Exercise brief | The answer must be every line below that contains the string "Adjust".

[Saved data entries]
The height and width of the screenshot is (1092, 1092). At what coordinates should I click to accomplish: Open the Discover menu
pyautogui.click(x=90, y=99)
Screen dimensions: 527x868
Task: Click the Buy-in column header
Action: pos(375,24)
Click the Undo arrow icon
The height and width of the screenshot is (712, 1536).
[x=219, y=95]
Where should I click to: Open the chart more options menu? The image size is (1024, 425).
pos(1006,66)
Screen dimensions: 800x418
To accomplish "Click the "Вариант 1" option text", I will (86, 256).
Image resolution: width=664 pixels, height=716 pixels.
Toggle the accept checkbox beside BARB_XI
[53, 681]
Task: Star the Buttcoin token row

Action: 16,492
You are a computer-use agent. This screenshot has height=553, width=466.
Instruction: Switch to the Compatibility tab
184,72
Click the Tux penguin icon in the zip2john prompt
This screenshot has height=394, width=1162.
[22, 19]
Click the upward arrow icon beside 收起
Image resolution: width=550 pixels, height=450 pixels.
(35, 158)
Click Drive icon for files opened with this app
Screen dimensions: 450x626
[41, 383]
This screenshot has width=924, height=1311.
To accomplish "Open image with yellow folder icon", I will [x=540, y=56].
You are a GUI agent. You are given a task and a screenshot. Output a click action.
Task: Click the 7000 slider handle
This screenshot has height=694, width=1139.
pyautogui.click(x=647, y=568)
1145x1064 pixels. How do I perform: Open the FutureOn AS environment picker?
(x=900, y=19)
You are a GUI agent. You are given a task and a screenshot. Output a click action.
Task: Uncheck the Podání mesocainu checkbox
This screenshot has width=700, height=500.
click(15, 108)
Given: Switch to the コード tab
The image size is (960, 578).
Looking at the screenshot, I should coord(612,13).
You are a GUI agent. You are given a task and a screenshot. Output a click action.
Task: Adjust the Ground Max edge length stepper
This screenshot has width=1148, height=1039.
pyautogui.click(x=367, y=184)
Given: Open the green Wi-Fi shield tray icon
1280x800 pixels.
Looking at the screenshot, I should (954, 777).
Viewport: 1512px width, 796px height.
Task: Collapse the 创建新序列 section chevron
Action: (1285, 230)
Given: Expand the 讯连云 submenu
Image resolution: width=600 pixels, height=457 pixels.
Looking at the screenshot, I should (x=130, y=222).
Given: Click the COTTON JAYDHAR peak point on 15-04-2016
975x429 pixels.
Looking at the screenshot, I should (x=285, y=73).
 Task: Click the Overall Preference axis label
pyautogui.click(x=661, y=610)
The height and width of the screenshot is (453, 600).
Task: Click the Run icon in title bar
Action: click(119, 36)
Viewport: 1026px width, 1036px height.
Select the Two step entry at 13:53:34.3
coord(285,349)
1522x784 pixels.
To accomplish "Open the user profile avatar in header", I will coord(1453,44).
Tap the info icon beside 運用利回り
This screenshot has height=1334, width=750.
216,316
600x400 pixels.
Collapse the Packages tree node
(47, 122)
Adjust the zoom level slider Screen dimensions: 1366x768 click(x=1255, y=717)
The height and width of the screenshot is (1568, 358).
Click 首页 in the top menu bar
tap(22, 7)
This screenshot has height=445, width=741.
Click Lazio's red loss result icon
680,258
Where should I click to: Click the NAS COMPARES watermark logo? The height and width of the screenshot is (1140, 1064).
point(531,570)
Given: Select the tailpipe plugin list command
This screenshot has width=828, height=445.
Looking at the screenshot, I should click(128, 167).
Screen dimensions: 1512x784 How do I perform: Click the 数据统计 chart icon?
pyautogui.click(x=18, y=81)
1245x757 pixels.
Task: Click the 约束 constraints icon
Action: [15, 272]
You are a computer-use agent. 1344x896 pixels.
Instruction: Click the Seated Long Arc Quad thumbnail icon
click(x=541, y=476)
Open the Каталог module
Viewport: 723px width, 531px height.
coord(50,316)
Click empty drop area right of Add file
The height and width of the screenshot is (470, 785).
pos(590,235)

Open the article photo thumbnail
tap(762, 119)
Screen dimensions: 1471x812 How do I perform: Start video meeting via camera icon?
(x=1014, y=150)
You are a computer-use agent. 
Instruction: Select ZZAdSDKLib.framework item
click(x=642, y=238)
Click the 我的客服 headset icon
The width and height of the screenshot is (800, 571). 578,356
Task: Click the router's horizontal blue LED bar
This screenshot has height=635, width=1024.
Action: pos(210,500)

Exercise output |
Task: Adjust the Ground Max edge length stepper
Adjust the zoom level slider Screen dimensions: 1366x768 click(x=1255, y=717)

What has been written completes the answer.